Weird Behavior of Famous People Part 2

Some trivia regarding weird behavior of various famous people including Einstein, Poe, Dumas, Dr. Johnson, Zachary Taylor and more.


Alexandre Dumas, who published The Three Musketeers and The Count of Monte Cristo in 1844 and 1845, wrote his magazine articles on pink paper, his poetry on yellow paper, and his novels on blue paper.

Albert Einstein, the German physicist who announced his special theory of relativity in 1905 and who had failed a high school mathematics class, was so absentminded that he once used a $1,500 Rockefeller Foundation check as a bookmark--and then lost the book.

Dr. Samuel Johnson, English wit and author of the Dictionary of the English Language in 1755, sometimes climbed a tree and hid in it to avoid certain visitors--but when he did join his company he would often consume 25 cups of tea at a sitting.

Zachary Taylor, in a period when those who received mail had to pay the postage, refused all letters sent to him because he was tired of paying for fan mail--and as a result he did not learn of his 1848 presidential nomination by the Whig party convention in Philadelphia for over a month.

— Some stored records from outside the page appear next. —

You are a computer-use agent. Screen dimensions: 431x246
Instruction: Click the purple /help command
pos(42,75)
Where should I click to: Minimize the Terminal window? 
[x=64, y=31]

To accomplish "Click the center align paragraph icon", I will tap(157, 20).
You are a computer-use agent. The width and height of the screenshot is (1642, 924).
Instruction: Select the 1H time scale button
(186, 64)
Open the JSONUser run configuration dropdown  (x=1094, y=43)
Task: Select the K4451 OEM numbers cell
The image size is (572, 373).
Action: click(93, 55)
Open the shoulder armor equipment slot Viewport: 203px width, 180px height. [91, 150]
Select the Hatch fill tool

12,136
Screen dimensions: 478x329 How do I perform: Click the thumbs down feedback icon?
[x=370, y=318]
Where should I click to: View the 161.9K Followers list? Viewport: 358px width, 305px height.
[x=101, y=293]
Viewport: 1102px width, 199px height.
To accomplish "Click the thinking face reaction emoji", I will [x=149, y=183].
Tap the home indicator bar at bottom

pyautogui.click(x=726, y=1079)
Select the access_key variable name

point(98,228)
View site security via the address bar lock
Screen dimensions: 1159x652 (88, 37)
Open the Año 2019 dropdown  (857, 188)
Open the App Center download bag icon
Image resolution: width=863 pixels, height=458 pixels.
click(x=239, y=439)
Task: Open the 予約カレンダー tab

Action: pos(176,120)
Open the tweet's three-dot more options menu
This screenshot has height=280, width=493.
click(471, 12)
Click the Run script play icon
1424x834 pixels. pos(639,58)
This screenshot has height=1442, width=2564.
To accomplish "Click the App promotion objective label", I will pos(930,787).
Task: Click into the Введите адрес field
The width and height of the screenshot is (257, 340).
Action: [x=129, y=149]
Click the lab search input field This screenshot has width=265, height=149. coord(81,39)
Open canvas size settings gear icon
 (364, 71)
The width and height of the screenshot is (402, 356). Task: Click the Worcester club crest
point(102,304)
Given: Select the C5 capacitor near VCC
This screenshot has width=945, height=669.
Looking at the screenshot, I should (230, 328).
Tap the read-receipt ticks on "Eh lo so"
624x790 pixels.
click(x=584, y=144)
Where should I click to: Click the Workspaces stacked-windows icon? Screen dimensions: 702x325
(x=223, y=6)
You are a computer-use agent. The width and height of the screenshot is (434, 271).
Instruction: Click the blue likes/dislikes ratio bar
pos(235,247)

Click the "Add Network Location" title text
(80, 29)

He had automatically rejected the letter of notification because of the 10 cent stamp charge.

Franz Liszt, the Hungarian pianist who at age 11 in 1822 was praised as a pianist by Beethoven, sometimes played a difficult composition with two glasses of water balanced on the back of his hands--and never spilled a drop.

James I, king of England, who sponsored the King James Version of the Bible in 1611, was once so delighted with a loin of beef served to him at dinner that he knighted it and then said, "Arise, Sir Loin."

Edgar Allan Poe, who invented the modern detective story with "The Murders in the Rue Morgue" in 1841, often wrote with his favorite cat seated on his shoulder.

Empress Eugenie, the fashionable wife of Napoleon III, who ruled France from 1852 to 1870, never wore the same pair of shoes twice.

Peter I, who became czar of Russia in 1682, used to go to bed wearing his riding boots.

Catherine de Medicis, queen of France in 1547, would allow no woman in her court to have a waistline larger than 13 in.

Victor Hugo, celebrated for The Hunchback of Notre Dame in 1831, took Juliette Drouet as his mistress two years later in Paris. Forced to live apart, Hugo visited her daily for almost 35 years (before and after his exile), and Juliette Drouet wrote him one to three letters a day, nearly 17,000 letters in her lifetime.

Sir William Gilbert and Sir Arthur Sullivan, working together as librettist and composer between 1871 and 1896, together created 14 of the most popular comic operas in history--yet, because they disliked each other, they almost never met in person but collaborated through correspondence.

Georges Clemenceau, who became prime minister of France in 1906 and again in 1917, went to bed at night for most of his life fully clothed in a soft shirt, coat, trousers, shoes, and sometimes gloves.